Samarkand once sat at the crossroads of the Silk Road, and the romance of those days lives on in its world heritage sites and bright bazaars of Eastern goods.
A main cog along what is called the “Silk Route,” Uzbekistan has long been the cultural centre of Central Asia. Its lands are filled with ancient architecture and archaeological artifacts, as well as reminders of the thousands of years of civilizations and armies that have passed through the country; however those same sites include reminders of the pillaging and tyranny that has plagued Uzbekistan’s past, leaving a very visible mark on its soil to this day.
Travellers to Uzbekistan must educate themselves about the country’s customs and current affairs before travelling. International travel alerts are very serious in this region due to political unrest and terrorism, with many roads and regions closed off from use.
Language: Russian and Uzbek
Currency: Uzbekistan Som (UZS)
Government: Presidential Republic
DID YOU KNOW?
- Uzbekistan is one of only two countries in the world that are “double landlocked.” This means that not only is the country completely surrounded by dry land, but the countries that border it are also landlocked. The only other country to have this unique characteristic is Liechtenstein.

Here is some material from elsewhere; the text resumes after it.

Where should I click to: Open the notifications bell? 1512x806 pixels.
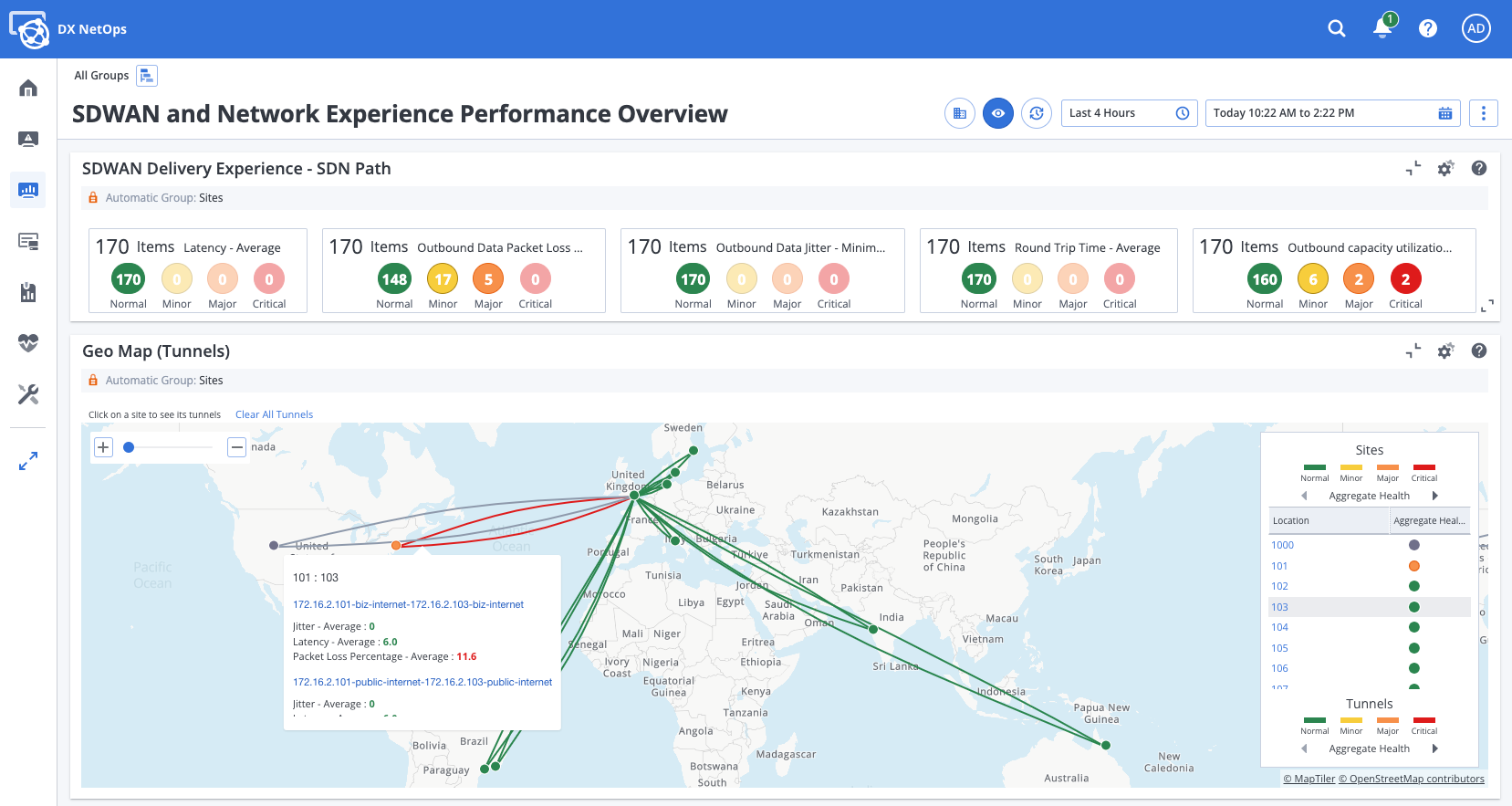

- The capital city of Tashkent is the only city in Central Asia that has its own underground transit system. It is an extravagant reminder of Tashkent’s days under Soviet rule, when the Soviet Union used the transit system as a showcase for its technological achievements. Travellers can spend hours riding 19 miles of tracks and observing opulent rail stations. One such station has been designed in a space station motif and celebrates Soviet space travel and achievements.
- In 2002, Uzbek archaeologists discovered ancient pyramids in the Kashkadarya and Samarkand regions of Uzbekistan. The pyramids are believed to be as much as 2,700 years old, although their exact age, and even what they were used for, remains unknown.

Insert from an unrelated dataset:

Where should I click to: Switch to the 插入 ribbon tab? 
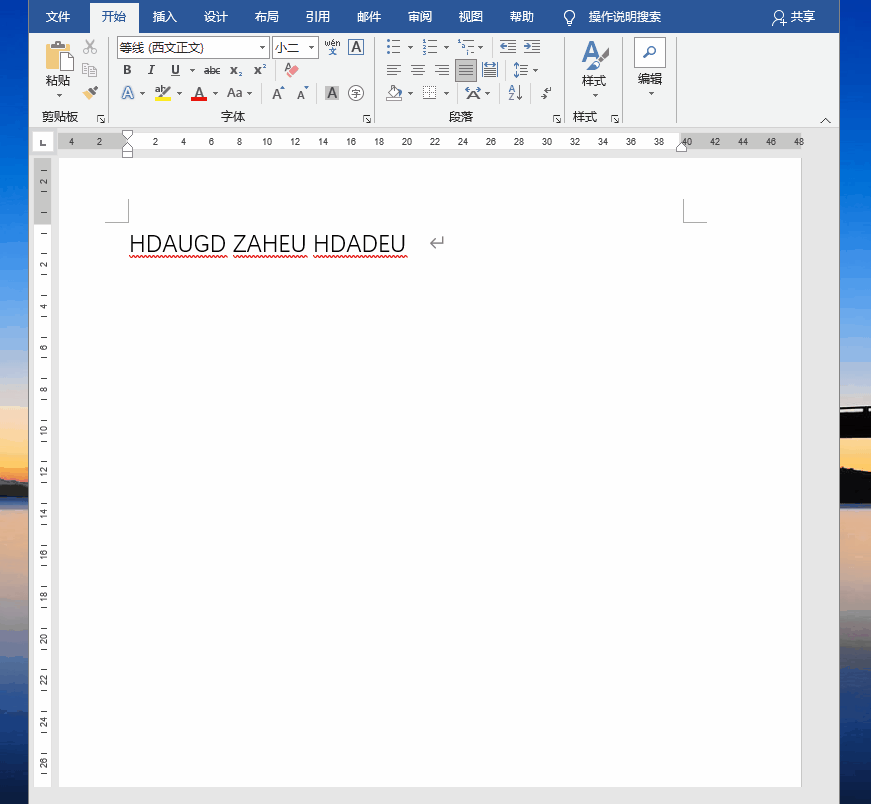(165, 17)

Uzbekistan’s climate is classified as continental, with extremely hot summers and cold winters. Summer temperatures are regularly higher than 40°C and winter temperatures average about -23°C, although -40°C is certainly not uncommon. As most of the country is desert, it is quite arid, with average annual rainfall only amounting to between 100 and 200 millimeters, and occurring mostly in winter and spring. Dry season is between July and September; almost no rain falls during this time and there is no vegetation growth.
Many of Uzbekistan’s cities used to be major trade centers on the famous Silk Road. And, because of Uzbekistan’s central location to the rest of Central Asia, many famous conquerors have passed through the land, including Alexander the Great, the Arabs, the Samanid dynasty and the Mongols, led by Genghis Khan.
In the 14th century, the Tamerlane-led Timurid dynasty rose to power in Uzbekistan. Tamerlane’s empire dominated the entire region and he had his capital at the city of Samarkland.
In the 1800s, the Russians absorbed Uzbekistan into their empire, and the area would later become part of the Soviet Union. In 1991, after the collapse of the Soviet Union, Uzbekistan became an independent country and began is long but steady economical and political recovery.
Located in the old city of Bukhara, the Minzifa Café is a cozy place to enjoy national Uzbek dishes. The best part though, is its rooftop dining. As the sun sets over the desert, the light and colours cast a beautiful shadow across the horizon. And what better way to enjoy that sunset than while dining at the famous café.
TASHKENT METRO SYSTEM
There is no better way to get around the capital city of Tashkent than via the metro system, or “metro” as the locals call it. Continually patrolled by metro employees and police officers, it is also considered the safest way to get around. It is the only underground transit system in Central Asia, and is a remnant of the former Soviet occupation. Its stations are opulent—pay particular attention to the Cosmonaut, Alisher Navoi and Pakhtakor stations.
WINTER IN SAMARKAND
Winter is rarely a great time to travel in Central Asia, due to the season’s harsh nature; however, in the Samarkand region of Uzbekistan, the daylight hours are actually much milder than people would believe. In winter, travellers can explore UNESCO World Heritage sites with little to no company, and in quite agreeable weather.